● EXERCISE DETAILS
From the data that follows, print exactly the lines starting at the one containing "Launch on SM-A253Z Android device" and ending at the one containing "Viewport: 1568px width, 763px height."; include both of them and nothing more.

---------------

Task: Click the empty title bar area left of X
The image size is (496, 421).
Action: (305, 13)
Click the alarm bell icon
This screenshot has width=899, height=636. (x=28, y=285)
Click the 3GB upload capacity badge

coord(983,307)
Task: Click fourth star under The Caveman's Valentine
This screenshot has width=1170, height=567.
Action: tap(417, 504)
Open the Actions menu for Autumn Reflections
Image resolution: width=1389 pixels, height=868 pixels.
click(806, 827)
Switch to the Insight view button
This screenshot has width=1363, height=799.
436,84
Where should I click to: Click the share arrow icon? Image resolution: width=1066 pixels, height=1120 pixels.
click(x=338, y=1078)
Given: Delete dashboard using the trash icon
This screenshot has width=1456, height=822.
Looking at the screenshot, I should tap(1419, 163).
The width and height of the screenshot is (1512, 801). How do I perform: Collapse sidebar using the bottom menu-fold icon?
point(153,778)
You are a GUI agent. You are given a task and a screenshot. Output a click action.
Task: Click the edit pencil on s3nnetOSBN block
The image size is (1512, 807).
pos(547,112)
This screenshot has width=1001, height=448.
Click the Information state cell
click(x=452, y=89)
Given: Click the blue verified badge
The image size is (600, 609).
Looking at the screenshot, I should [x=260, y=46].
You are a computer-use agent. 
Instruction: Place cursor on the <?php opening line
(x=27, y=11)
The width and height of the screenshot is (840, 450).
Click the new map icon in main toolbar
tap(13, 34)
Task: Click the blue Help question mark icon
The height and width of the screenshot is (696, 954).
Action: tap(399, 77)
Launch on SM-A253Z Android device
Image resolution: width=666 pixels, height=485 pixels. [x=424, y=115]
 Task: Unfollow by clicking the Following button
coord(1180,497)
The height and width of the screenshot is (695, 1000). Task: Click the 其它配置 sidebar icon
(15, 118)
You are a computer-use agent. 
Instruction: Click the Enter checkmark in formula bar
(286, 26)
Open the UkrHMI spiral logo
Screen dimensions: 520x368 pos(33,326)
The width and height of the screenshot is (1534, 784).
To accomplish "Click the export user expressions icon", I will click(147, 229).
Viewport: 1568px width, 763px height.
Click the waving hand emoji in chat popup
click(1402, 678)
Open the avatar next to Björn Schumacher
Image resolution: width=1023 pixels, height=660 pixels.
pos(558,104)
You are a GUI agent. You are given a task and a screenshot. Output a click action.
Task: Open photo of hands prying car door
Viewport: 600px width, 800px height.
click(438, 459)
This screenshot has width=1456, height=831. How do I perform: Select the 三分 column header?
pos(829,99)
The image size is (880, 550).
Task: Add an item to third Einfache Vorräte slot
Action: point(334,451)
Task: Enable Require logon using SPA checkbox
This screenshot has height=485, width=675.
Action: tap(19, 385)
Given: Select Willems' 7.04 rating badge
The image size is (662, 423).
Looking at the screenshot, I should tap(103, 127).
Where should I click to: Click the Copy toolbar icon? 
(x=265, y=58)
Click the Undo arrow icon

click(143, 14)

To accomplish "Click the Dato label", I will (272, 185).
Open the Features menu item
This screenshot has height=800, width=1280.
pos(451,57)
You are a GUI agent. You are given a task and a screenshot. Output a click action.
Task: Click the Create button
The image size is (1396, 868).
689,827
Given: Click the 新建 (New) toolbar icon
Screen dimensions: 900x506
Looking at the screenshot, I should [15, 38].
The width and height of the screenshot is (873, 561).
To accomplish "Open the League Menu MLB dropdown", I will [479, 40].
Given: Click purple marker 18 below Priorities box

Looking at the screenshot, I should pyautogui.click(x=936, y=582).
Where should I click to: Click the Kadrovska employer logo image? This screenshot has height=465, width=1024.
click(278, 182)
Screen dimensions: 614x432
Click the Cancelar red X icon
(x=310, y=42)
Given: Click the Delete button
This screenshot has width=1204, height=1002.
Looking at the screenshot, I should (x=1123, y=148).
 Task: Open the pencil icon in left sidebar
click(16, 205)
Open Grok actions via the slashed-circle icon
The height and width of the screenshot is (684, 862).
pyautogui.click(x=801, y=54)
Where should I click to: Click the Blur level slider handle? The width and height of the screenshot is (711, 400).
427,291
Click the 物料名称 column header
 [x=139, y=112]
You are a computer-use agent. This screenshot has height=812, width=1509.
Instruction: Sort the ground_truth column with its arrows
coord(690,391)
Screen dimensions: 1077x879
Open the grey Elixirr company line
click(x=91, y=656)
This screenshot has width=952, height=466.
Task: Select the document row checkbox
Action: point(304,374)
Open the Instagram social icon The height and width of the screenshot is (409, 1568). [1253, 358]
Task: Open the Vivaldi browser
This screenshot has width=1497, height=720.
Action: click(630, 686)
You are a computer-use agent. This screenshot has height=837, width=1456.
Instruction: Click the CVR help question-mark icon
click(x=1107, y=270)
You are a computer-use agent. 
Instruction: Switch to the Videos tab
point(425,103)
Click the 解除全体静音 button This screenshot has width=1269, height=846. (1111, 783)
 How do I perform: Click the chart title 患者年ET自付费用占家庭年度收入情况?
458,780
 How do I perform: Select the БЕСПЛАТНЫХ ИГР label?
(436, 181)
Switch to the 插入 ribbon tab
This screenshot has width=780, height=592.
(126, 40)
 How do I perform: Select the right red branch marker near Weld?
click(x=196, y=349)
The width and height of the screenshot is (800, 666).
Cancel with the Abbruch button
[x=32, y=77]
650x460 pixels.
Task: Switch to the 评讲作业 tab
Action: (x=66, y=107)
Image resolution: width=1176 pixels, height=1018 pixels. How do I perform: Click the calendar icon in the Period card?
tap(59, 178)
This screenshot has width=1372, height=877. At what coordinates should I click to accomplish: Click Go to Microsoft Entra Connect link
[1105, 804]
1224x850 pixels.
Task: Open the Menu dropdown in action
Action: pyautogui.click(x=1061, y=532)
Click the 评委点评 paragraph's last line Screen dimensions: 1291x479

---------------

● PROBLEM SOLUTION
Launch on SM-A253Z Android device
Image resolution: width=666 pixels, height=485 pixels. [x=424, y=115]
 Task: Unfollow by clicking the Following button
coord(1180,497)
The height and width of the screenshot is (695, 1000). Task: Click the 其它配置 sidebar icon
(15, 118)
You are a computer-use agent. 
Instruction: Click the Enter checkmark in formula bar
(286, 26)
Open the UkrHMI spiral logo
Screen dimensions: 520x368 pos(33,326)
The width and height of the screenshot is (1534, 784).
To accomplish "Click the export user expressions icon", I will click(147, 229).
Viewport: 1568px width, 763px height.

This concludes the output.